The paper proposes a distinct feature selection sequence for records of clinical breast cancer datasets namely METABRIC and SEER to model classifiers for predicting the survivability of patients with breast cancer. This feature selection sequence and its subsequent stages are illustrated in the block diagram in Fig. 1. The data cleaning, data balancing steps of the data preprocessing stage and filter, wrapper techniques of the proposed feature selection sequence used in the workflow of the system for predicting the survivability of breast cancer patients are described in the following subsections.
In the proposed work, two clinical datasets, METABRIC and SEER are used for the experimental analysis.

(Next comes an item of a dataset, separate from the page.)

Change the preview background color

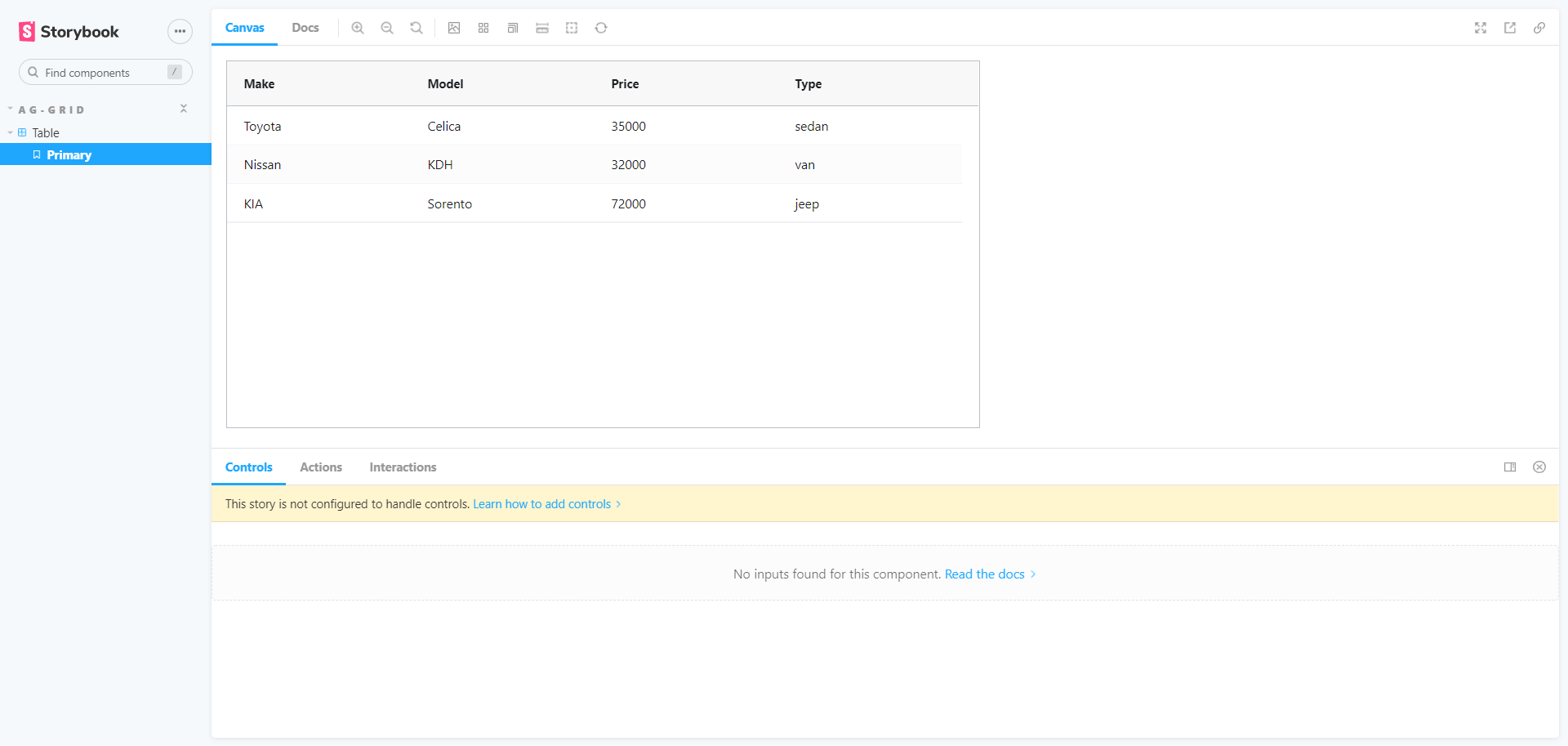454,28
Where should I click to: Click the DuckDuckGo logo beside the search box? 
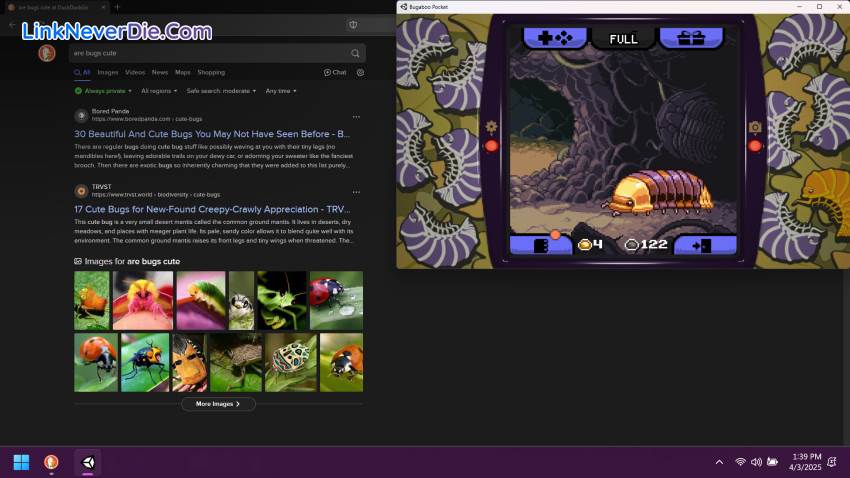click(47, 53)
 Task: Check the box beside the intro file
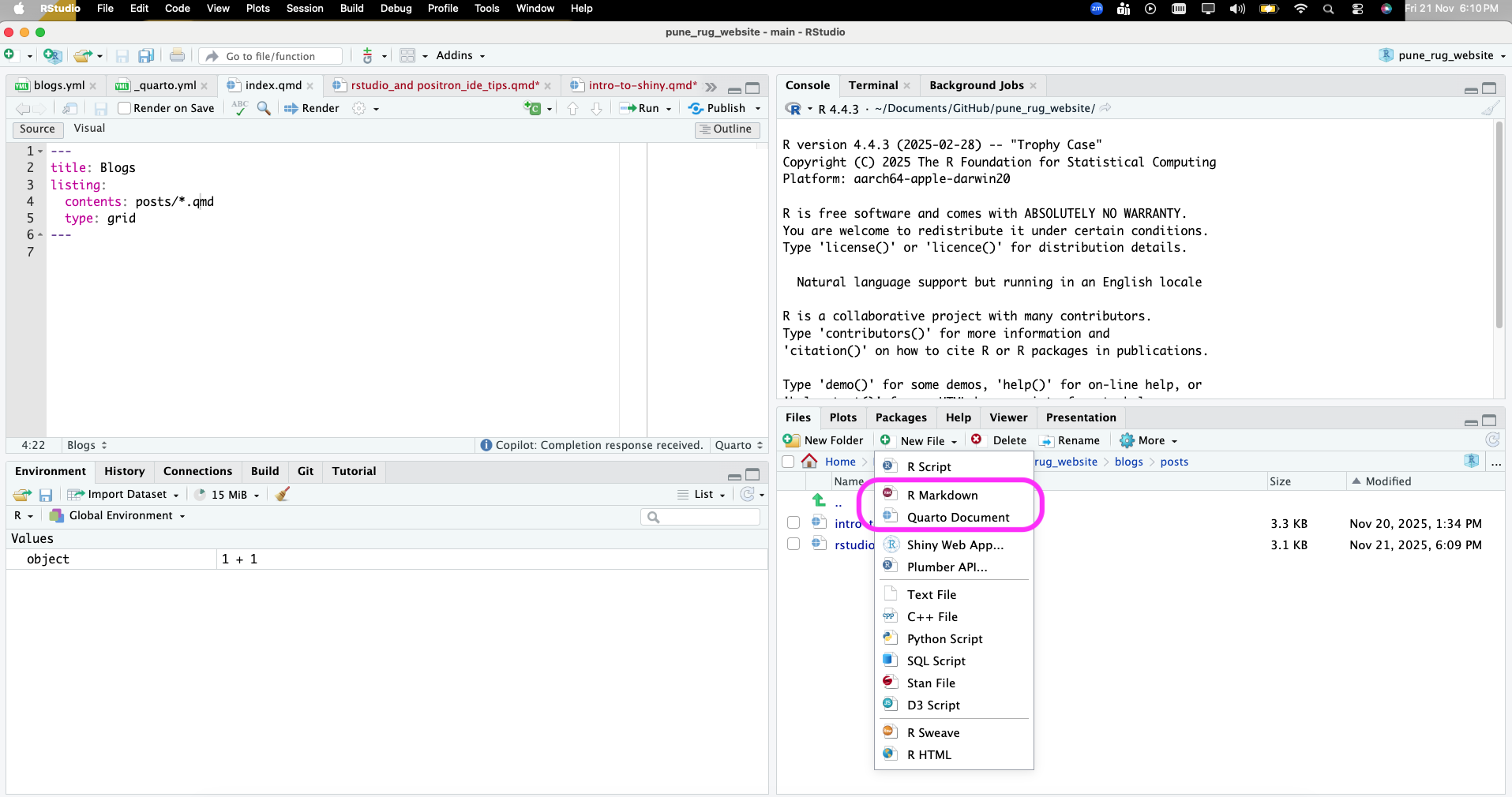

The METABRIC dataset is downloaded from cbioportal.org in .tsv (tab separated value) format. It has 2,509 data records with 38 features. The SEER dataset is an authentic source of cancer statistics supported by the Surveillance Research Program (SRP) of Cancer Control and Population Sciences (DCCPS), a division of the National Cancer Institute (NCI), USA and has been published on its website. The SEER registries are updated annually. It is downloaded in .slm (seer listing matrix) format with 7,755,157 records and 258 features. The records containing only breast cancer information are required for the analysis. All records corresponding to other types of cancer are removed from the SEER dataset. Therefore, the SEER dataset used in this paper has only 1,048,575 breast cancer records with 20 features. The features in the dataset have both numerical and categorical values.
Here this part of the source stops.